In the 1st class primary school dictionary, an apparently wrong definition of volcano is exhibited: ‘Volcano is a mountain which bears a hole on top of it, named crater. Lava coming from the centre of Earth bursts out from it’. It is crucial to comment on the phrase ‘Volcano is a mountain’, which directs students to create the concept that volcanos are formed just like mountains. Simultaneously, the phrase ‘coming from the centre of the Earth’ prompts students to believe that lava comes from the Earth’s core.
Astonishingly, in the Greek mathematics textbook of the 6th class of primary school, to the unit of stable and variable amounts in an exercise is documented that The Olympus Mountain height is stable, which navigates students to the belief of mountain and relief stability.
Thus, Greek geography and mathematics school textbooks contain conspicuous errors and oversimplifications, just like school geoscience textbooks in other nationalities such as in Spain [8], the UK [5], and USA [54].

4. Results of Data Analysis

After the implementation of the questionnaire, we performed qualitative and quantitative analysis of the students’ answers on geodynamic phenomena. Figure 1 depicts the percentages of scientifically accepted answers, not scientifically accepted answers and ‘I don’t know/I don’t reply’ answers. Scientifically accepted answers record especially low percentages, even close to zero. On the contrary, not scientifically accepted answers display high percentages compared to the former. ‘I don’t know/I don’t reply’ answers show as high percentages as not scientifically accepted ones. These data, along with the qualitative analysis of students’ answers, frame a general picture of A class junior high school geoscience level which implies that students graduating from Greek primary school lack basic geoscience knowledge, confuse geoscience concepts and bear plenty of alternative ideas.
Two cases diverge from the rest of the recordings (Figure 1): the scientifically accepted answers to ‘Inner Earth temperature 2’ and ‘Volcano formation 2’ close-ended control questions record especially high percentages comparatively to their open-ended pair questions (‘Inner Earth temperature 1’ and ‘Volcano formation 1’), which present far lower percentages. This finding verifies that close ended questions can control students’ answers [57] and offer divergent data. Below we provide an indicative qualitative and quantitative analysis of students’ alternative ideas in detail.

#### [PROVIDED MATERIAL]
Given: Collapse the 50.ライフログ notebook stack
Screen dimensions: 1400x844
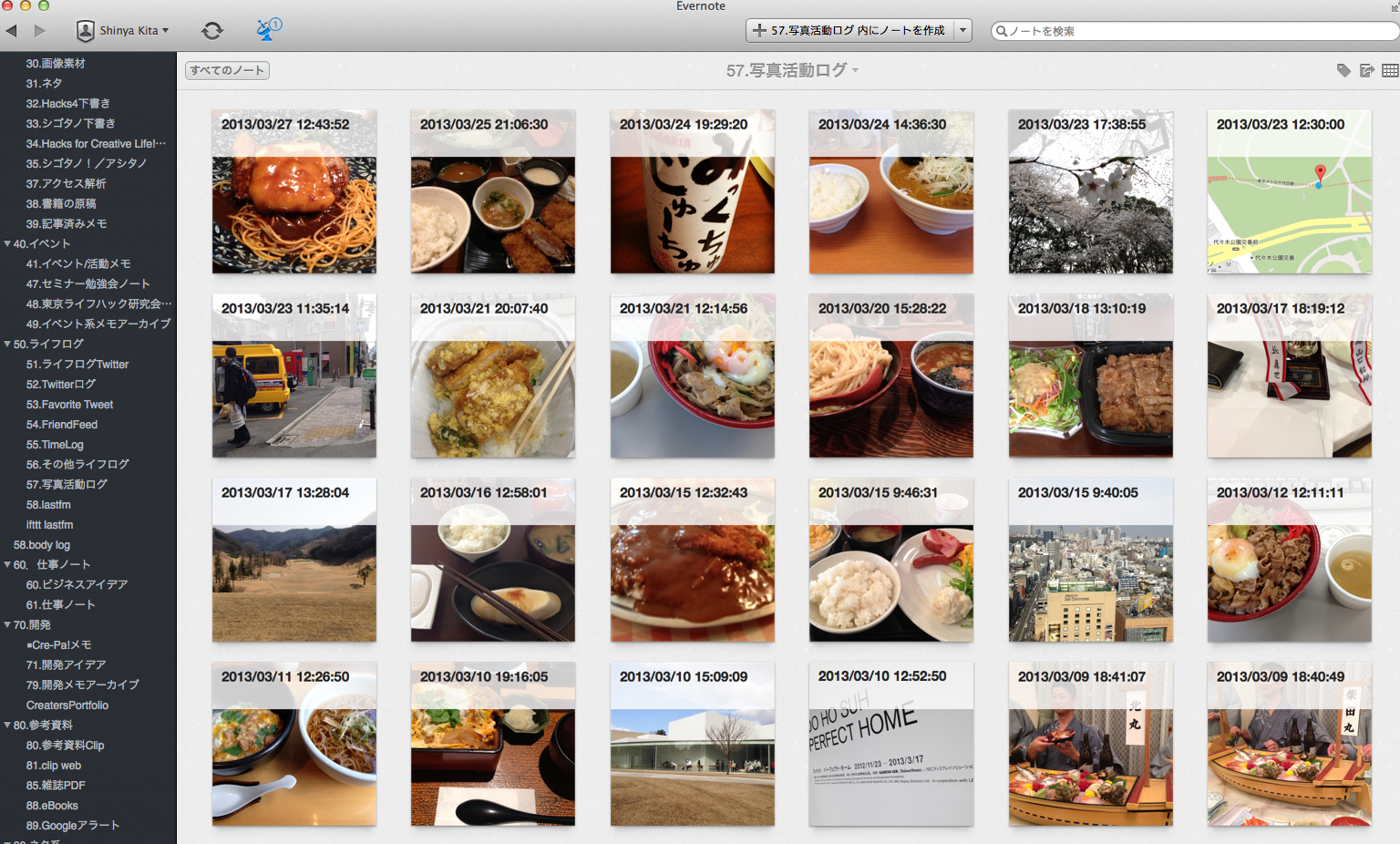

#### [SHORT PROBLEM A]
Rewrite the paragraph of the geoscience text beginning "After the implementation of the questionnaire" as a brief bulleted list that keeps its main facts.
#### [SHORT PROBLEM B]
Echo everything in the geoscience text from "After the implementation" down to "of alternative ideas.".
The data is unrelated to the geoscience text.

#### [FINAL RESULT A]
- After the questionnaire, students' answers on geodynamic phenomena were analyzed qualitatively and quantitatively.
- Figure 1 shows the percentages of scientifically accepted answers, not scientifically accepted answers, and "I don't know/I don't reply" answers.
- Scientifically accepted answers were especially low, some close to zero.
- Not scientifically accepted answers were much higher.
- "I don't know/I don't reply" answers were about as high as the not scientifically accepted ones.
- Together with the qualitative analysis, the results suggest that students finishing Greek primary school lack basic geoscience knowledge, confuse geoscience concepts, and hold many alternative ideas.

#### [FINAL RESULT B]
After the implementation of the questionnaire, we performed qualitative and quantitative analysis of the students’ answers on geodynamic phenomena. Figure 1 depicts the percentages of scientifically accepted answers, not scientifically accepted answers and ‘I don’t know/I don’t reply’ answers. Scientifically accepted answers record especially low percentages, even close to zero. On the contrary, not scientifically accepted answers display high percentages compared to the former. ‘I don’t know/I don’t reply’ answers show as high percentages as not scientifically accepted ones. These data, along with the qualitative analysis of students’ answers, frame a general picture of A class junior high school geoscience level which implies that students graduating from Greek primary school lack basic geoscience knowledge, confuse geoscience concepts and bear plenty of alternative ideas.